Victims and Survivors of Crime Week

May 27th to June 2nd is Victims and Survivors of Crime Week. This week is designated by the Government of Canada to raise awareness about the issues faced by those who experience crime, and to bring attention to the services, assistance, and laws in place to help victims, survivors, and their families. This week is also a time to acknowledge the work of service providers and their dedication in assisting victims and survivors of crime and their families.

It may seem odd for an organization that works directly with individuals who have been labelled as ‘offenders’ to be speaking about victims and survivors of crime. However, we want to work from a restorative justice framework that invites us to look at justice issues from three different perspectives: those who have been victimized, those who have created the harm, and those in the community. At times, these perspectives are very clear and distinct. At other times there is more fluidity and it is harder to distinguish one perspective from another. There are offenders who are also victims of crimes. There are some who want to understand the harm they have caused, and there are many who have a long way to go toward healing and reconciliation. Restorative justice works from a ‘needs’ based approach and invites us to ask: Who has been hurt? What are their needs? Who is responsible for making things right?

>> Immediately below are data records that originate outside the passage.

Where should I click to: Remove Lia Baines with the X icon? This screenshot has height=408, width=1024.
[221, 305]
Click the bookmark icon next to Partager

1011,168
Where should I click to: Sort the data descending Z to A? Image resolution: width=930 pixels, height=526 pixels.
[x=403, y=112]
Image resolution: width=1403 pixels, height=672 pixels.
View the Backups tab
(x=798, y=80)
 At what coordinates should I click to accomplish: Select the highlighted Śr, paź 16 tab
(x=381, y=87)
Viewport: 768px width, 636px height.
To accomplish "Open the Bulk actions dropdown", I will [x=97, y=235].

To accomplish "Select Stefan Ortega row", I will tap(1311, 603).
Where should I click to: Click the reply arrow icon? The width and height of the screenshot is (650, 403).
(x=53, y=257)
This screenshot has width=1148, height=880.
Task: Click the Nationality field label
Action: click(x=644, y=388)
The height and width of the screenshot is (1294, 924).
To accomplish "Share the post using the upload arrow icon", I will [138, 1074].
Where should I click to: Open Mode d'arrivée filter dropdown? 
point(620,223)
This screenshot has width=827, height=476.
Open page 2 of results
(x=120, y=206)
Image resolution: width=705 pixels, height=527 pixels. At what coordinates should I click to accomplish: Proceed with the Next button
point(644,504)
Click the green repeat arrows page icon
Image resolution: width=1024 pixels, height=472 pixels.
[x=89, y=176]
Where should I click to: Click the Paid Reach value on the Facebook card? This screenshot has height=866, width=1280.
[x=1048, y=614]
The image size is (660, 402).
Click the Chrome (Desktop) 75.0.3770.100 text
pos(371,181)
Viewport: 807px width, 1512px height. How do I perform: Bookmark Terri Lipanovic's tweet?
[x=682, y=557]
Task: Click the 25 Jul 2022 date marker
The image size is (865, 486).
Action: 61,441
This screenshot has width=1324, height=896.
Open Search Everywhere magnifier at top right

During Victims and Survivors of Crime Week, we invite you to think about the needs of individuals who have been impacted by crime.  As is fitting for BCFI, we would like to recommend three books written from the perspectives of restorative justice, victimization through crime, and strength through forgiveness:

WalkingAfterMidnight.jpg
  • Changing Lenses by Howard Zehr
  • Walking After Midnight: One Woman’s Journey Through Murder, Justice and Forgiveness by Katy Hutchison
  •  The Way of Letting Go: One Woman’s Walk Towards Forgiveness by Wilma Derksen.